- [PROBLEM]: Lay out the lines from the one containing "Point to the phone number 209-0770" through the one containing "479). pyautogui.click(x=49, y=117)" as a Markdown table with two columns, Row and Text. Put a running number in Row and the line in Text, and leave out blank lines.

- [DATA]:
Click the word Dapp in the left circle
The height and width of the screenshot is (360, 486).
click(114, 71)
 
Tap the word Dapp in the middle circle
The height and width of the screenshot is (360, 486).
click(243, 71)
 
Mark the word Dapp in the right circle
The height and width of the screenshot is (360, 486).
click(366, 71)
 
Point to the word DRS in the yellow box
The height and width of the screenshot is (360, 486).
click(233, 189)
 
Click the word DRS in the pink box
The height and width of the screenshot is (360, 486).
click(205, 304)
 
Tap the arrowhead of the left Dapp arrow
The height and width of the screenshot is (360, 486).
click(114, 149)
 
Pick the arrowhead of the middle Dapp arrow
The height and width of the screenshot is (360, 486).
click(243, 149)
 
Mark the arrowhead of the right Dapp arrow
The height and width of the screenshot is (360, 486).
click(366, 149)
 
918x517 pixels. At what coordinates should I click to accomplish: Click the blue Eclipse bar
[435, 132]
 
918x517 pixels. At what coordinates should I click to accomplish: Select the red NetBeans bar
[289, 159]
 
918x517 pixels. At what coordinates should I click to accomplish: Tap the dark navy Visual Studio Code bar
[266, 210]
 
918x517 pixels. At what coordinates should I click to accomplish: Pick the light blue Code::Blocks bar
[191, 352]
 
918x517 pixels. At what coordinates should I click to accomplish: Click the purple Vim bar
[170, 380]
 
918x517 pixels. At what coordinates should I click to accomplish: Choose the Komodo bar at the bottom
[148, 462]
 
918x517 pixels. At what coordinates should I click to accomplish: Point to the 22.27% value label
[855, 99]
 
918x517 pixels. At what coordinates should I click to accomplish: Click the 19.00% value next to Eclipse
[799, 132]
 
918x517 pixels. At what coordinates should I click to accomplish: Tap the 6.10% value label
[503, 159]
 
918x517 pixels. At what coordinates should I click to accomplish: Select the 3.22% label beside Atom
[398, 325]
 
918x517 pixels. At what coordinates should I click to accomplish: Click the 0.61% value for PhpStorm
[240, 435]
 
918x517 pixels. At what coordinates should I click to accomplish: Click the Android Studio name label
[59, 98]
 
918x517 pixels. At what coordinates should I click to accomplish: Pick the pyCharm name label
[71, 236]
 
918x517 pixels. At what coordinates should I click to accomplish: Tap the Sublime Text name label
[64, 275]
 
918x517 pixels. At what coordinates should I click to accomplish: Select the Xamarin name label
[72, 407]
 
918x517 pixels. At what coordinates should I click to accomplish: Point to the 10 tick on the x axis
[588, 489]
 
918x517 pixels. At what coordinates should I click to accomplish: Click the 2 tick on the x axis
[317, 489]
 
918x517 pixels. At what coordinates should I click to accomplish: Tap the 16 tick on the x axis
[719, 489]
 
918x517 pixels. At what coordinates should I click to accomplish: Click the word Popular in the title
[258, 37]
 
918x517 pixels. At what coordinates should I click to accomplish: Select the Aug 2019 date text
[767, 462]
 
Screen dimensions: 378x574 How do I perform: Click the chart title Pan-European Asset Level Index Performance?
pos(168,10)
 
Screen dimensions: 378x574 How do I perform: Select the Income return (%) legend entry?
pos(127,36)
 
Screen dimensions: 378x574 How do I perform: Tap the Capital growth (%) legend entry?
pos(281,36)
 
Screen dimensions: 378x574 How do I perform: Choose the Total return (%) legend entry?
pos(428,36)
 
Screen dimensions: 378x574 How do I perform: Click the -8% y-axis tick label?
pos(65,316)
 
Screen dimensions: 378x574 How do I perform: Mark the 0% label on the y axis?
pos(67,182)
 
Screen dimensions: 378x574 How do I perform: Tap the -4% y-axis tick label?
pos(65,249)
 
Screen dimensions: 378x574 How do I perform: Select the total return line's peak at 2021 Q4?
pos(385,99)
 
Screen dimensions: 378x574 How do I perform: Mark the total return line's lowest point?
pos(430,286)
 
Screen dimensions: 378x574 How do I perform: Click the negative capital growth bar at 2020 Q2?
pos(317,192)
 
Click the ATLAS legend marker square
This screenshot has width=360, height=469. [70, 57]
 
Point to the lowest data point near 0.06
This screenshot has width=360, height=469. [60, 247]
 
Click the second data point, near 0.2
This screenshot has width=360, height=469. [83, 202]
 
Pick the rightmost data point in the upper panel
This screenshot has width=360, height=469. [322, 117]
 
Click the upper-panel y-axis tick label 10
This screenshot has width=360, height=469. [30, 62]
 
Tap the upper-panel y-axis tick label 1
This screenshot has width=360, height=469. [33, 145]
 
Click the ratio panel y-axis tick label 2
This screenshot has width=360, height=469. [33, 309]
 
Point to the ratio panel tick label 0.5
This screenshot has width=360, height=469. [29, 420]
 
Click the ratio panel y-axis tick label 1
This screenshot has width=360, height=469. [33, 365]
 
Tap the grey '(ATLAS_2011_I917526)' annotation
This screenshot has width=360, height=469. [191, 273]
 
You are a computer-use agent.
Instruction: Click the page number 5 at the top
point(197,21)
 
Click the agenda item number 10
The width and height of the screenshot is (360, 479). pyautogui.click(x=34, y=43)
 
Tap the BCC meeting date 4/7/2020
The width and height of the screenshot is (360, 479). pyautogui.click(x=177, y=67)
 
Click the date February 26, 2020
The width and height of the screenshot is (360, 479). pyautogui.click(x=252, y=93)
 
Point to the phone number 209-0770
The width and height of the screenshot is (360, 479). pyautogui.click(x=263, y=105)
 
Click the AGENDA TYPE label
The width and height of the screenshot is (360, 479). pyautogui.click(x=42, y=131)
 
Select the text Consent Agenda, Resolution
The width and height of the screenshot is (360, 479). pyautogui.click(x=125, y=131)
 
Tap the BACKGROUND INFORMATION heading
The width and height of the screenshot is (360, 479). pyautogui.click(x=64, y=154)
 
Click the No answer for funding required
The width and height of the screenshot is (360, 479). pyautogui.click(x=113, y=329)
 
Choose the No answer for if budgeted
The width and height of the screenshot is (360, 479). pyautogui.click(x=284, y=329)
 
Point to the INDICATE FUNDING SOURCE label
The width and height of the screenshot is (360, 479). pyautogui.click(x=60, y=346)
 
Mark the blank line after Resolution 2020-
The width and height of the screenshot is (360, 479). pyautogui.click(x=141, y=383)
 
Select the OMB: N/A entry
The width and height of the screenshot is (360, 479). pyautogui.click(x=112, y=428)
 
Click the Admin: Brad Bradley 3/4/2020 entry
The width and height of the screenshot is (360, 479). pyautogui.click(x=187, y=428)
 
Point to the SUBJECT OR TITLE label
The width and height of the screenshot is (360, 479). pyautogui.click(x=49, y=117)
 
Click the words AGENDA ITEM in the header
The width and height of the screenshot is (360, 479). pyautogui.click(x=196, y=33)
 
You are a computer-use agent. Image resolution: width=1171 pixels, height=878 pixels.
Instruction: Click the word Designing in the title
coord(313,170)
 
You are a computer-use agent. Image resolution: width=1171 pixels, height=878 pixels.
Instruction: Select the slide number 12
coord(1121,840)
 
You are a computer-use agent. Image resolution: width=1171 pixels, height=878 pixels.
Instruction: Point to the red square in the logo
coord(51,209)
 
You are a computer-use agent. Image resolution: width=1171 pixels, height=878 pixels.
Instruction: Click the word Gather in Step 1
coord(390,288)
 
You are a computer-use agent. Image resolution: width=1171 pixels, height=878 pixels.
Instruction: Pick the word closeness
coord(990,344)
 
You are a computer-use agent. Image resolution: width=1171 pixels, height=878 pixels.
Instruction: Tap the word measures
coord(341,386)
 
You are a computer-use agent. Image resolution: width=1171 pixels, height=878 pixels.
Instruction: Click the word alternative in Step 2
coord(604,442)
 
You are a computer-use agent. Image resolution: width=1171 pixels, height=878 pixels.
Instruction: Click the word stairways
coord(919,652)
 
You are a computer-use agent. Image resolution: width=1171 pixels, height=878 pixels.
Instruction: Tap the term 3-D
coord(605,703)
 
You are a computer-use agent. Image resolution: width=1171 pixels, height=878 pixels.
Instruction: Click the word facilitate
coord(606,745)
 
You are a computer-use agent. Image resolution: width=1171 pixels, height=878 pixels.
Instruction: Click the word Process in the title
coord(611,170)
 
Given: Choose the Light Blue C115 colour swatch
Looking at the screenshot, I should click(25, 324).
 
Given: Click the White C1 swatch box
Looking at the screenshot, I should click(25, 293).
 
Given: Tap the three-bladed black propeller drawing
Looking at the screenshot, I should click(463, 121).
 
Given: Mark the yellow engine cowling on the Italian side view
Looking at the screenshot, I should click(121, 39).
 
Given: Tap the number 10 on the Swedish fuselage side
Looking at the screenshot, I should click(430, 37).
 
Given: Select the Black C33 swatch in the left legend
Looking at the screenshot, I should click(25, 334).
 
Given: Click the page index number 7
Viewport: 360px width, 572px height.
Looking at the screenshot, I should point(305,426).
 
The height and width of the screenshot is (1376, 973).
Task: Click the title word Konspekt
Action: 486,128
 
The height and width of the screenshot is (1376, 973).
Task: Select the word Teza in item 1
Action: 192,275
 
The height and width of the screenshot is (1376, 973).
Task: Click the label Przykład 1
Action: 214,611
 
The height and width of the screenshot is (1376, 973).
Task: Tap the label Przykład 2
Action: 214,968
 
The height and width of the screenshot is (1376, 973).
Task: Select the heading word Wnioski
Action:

- [WRITTEN RESPONSE]:
| Row | Text |
|---|---|
| 1 | Point to the phone number 209-0770 |
| 2 | The width and height of the screenshot is (360, 479). pyautogui.click(x=263, y=105) |
| 3 | Click the AGENDA TYPE label |
| 4 | The width and height of the screenshot is (360, 479). pyautogui.click(x=42, y=131) |
| 5 | Select the text Consent Agenda, Resolution |
| 6 | The width and height of the screenshot is (360, 479). pyautogui.click(x=125, y=131) |
| 7 | Tap the BACKGROUND INFORMATION heading |
| 8 | The width and height of the screenshot is (360, 479). pyautogui.click(x=64, y=154) |
| 9 | Click the No answer for funding required |
| 10 | The width and height of the screenshot is (360, 479). pyautogui.click(x=113, y=329) |
| 11 | Choose the No answer for if budgeted |
| 12 | The width and height of the screenshot is (360, 479). pyautogui.click(x=284, y=329) |
| 13 | Point to the INDICATE FUNDING SOURCE label |
| 14 | The width and height of the screenshot is (360, 479). pyautogui.click(x=60, y=346) |
| 15 | Mark the blank line after Resolution 2020- |
| 16 | The width and height of the screenshot is (360, 479). pyautogui.click(x=141, y=383) |
| 17 | Select the OMB: N/A entry |
| 18 | The width and height of the screenshot is (360, 479). pyautogui.click(x=112, y=428) |
| 19 | Click the Admin: Brad Bradley 3/4/2020 entry |
| 20 | The width and height of the screenshot is (360, 479). pyautogui.click(x=187, y=428) |
| 21 | Point to the SUBJECT OR TITLE label |
| 22 | The width and height of the screenshot is (360, 479). pyautogui.click(x=49, y=117) |